▸ **PROBLEM DETAILS**
From the records below, set down exactly the lines starting with the line that contains "Слабовидящим (830, 66)" and going on through the line that contains "Accept Cookies (485, 1339)". Nothing else is wanted.

(Saved entries)
>>

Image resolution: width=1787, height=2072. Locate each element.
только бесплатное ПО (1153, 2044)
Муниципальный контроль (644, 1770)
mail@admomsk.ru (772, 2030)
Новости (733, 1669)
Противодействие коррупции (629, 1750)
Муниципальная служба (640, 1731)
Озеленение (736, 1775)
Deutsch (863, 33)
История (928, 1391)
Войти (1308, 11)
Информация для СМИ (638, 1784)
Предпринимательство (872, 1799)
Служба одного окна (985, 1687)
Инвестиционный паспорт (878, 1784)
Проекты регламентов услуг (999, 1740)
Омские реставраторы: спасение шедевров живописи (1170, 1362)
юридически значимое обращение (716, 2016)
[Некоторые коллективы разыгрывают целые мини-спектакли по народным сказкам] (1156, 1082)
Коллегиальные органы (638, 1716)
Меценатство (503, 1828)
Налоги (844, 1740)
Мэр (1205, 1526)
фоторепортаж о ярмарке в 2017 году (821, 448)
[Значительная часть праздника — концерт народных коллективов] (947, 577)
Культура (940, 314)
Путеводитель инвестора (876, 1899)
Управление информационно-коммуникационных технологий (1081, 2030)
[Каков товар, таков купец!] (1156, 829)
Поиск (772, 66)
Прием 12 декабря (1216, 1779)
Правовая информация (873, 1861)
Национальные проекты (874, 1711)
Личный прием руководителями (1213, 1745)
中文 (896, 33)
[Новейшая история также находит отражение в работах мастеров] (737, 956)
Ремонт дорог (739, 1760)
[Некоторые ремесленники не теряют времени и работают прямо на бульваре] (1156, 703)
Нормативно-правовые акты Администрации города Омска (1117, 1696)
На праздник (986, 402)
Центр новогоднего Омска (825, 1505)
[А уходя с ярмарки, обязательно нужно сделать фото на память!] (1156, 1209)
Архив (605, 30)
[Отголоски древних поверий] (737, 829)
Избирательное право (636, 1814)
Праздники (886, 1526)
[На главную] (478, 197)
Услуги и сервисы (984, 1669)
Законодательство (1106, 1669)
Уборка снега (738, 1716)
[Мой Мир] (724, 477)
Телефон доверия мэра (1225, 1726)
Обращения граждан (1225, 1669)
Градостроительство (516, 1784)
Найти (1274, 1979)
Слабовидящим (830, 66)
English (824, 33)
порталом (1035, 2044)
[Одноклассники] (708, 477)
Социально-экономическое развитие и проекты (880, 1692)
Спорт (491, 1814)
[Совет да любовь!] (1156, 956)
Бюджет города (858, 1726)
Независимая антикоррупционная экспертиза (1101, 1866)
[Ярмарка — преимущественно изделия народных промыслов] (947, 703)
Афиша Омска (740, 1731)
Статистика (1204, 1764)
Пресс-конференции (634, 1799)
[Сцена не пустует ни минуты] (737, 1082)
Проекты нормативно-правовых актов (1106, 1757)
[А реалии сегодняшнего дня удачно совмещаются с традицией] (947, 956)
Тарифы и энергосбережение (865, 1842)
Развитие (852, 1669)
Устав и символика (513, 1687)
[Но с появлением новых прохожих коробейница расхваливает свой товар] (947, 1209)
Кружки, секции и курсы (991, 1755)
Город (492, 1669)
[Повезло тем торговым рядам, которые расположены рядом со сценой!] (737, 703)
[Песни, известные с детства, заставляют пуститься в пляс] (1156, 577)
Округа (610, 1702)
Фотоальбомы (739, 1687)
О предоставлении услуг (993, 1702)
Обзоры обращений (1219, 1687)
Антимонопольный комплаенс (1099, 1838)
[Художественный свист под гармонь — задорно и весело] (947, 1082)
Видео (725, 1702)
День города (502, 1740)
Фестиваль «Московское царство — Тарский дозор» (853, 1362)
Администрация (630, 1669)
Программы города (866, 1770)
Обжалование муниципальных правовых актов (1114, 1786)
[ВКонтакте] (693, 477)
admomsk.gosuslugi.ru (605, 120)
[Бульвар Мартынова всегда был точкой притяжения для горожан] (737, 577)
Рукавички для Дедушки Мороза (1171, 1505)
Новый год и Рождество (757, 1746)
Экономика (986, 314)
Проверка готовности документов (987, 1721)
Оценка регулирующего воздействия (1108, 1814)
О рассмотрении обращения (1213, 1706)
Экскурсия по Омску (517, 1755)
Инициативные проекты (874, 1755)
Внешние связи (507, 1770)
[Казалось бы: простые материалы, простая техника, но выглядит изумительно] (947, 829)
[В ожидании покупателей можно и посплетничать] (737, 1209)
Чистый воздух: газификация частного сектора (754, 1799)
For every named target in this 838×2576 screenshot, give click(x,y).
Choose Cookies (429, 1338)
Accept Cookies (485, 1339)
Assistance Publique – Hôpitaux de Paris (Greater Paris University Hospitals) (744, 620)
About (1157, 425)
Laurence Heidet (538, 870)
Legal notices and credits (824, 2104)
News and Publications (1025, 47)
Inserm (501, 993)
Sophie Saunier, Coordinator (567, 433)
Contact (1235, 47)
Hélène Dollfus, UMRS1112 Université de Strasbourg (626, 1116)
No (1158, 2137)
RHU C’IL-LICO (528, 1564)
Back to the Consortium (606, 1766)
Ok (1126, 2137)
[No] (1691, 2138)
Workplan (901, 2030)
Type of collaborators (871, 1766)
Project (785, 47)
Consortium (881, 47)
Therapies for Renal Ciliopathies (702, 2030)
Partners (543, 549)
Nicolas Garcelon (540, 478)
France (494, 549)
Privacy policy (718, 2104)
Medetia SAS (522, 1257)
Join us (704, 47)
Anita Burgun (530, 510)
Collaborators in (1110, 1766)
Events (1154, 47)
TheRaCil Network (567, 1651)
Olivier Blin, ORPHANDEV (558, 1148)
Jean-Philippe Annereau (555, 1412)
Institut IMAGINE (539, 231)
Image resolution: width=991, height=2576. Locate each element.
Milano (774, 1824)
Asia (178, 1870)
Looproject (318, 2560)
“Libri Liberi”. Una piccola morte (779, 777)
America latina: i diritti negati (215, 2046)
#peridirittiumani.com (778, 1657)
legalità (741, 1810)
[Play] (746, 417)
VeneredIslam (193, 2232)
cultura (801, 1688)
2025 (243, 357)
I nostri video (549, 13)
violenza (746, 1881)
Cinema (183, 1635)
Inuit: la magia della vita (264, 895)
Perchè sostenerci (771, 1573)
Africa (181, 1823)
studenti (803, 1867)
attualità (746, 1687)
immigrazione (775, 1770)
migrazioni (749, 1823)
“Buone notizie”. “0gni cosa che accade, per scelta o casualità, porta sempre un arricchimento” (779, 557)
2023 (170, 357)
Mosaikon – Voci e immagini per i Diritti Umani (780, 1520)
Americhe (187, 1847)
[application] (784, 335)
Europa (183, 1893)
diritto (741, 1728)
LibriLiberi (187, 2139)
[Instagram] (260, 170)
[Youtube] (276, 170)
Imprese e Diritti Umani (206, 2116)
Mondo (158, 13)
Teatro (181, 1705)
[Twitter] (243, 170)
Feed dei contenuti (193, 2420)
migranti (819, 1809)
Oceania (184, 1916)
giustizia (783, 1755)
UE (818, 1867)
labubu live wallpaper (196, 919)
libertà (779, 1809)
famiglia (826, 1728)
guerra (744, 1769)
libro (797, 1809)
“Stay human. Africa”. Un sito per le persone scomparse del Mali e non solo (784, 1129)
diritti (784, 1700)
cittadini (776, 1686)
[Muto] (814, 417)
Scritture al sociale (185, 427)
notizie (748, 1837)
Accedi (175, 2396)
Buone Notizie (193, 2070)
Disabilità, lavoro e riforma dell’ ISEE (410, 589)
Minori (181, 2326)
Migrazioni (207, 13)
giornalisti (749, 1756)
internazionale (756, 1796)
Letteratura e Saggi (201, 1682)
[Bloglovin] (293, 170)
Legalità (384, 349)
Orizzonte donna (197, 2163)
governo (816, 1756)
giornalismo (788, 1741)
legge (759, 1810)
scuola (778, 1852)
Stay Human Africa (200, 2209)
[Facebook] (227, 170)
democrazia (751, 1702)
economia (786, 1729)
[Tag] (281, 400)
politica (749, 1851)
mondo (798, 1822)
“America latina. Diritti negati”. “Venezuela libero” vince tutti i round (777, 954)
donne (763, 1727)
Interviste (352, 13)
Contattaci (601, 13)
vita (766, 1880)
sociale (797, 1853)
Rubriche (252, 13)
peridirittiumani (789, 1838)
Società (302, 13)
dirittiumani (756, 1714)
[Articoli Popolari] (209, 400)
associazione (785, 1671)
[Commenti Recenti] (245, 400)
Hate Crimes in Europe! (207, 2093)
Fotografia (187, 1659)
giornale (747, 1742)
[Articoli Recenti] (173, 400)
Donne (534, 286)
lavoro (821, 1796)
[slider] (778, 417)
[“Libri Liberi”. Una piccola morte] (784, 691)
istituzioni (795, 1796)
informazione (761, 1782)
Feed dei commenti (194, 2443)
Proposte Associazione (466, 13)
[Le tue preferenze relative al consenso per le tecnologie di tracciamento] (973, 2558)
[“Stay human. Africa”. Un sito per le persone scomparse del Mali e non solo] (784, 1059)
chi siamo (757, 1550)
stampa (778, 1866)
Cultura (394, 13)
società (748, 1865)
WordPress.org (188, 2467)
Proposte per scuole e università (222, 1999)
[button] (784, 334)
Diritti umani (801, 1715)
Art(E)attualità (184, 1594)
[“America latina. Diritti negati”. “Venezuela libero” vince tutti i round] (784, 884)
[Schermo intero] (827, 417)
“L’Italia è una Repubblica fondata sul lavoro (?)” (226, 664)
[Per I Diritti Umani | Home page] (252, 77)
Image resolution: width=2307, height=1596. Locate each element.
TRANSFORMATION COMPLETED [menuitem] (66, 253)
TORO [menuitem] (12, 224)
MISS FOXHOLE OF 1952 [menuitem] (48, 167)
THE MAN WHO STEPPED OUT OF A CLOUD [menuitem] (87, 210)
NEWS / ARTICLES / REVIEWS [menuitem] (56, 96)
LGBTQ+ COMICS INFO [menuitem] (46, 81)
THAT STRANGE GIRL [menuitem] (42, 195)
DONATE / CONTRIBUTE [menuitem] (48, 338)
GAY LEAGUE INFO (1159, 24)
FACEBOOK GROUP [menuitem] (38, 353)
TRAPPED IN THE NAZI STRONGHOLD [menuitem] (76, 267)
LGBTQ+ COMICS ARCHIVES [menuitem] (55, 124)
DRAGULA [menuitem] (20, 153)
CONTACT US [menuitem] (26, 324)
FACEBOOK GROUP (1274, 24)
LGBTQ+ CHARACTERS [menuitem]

<<

▸ **ANSWER TO THE PROBLEM**
Слабовидящим (830, 66)
English (824, 33)
порталом (1035, 2044)
[Одноклассники] (708, 477)
Социально-экономическое развитие и проекты (880, 1692)
Спорт (491, 1814)
[Совет да любовь!] (1156, 956)
Бюджет города (858, 1726)
Независимая антикоррупционная экспертиза (1101, 1866)
[Ярмарка — преимущественно изделия народных промыслов] (947, 703)
Афиша Омска (740, 1731)
Статистика (1204, 1764)
Пресс-конференции (634, 1799)
[Сцена не пустует ни минуты] (737, 1082)
Проекты нормативно-правовых актов (1106, 1757)
[А реалии сегодняшнего дня удачно совмещаются с традицией] (947, 956)
Тарифы и энергосбережение (865, 1842)
Развитие (852, 1669)
Устав и символика (513, 1687)
[Но с появлением новых прохожих коробейница расхваливает свой товар] (947, 1209)
Кружки, секции и курсы (991, 1755)
Город (492, 1669)
[Повезло тем торговым рядам, которые расположены рядом со сценой!] (737, 703)
[Песни, известные с детства, заставляют пуститься в пляс] (1156, 577)
Округа (610, 1702)
Фотоальбомы (739, 1687)
О предоставлении услуг (993, 1702)
Обзоры обращений (1219, 1687)
Антимонопольный комплаенс (1099, 1838)
[Художественный свист под гармонь — задорно и весело] (947, 1082)
Видео (725, 1702)
День города (502, 1740)
Фестиваль «Московское царство — Тарский дозор» (853, 1362)
Администрация (630, 1669)
Программы города (866, 1770)
Обжалование муниципальных правовых актов (1114, 1786)
[ВКонтакте] (693, 477)
admomsk.gosuslugi.ru (605, 120)
[Бульвар Мартынова всегда был точкой притяжения для горожан] (737, 577)
Рукавички для Дедушки Мороза (1171, 1505)
Новый год и Рождество (757, 1746)
Экономика (986, 314)
Проверка готовности документов (987, 1721)
Оценка регулирующего воздействия (1108, 1814)
О рассмотрении обращения (1213, 1706)
Экскурсия по Омску (517, 1755)
Инициативные проекты (874, 1755)
Внешние связи (507, 1770)
[Казалось бы: простые материалы, простая техника, но выглядит изумительно] (947, 829)
[В ожидании покупателей можно и посплетничать] (737, 1209)
Чистый воздух: газификация частного сектора (754, 1799)
For every named target in this 838×2576 screenshot, give click(x,y).
Choose Cookies (429, 1338)
Accept Cookies (485, 1339)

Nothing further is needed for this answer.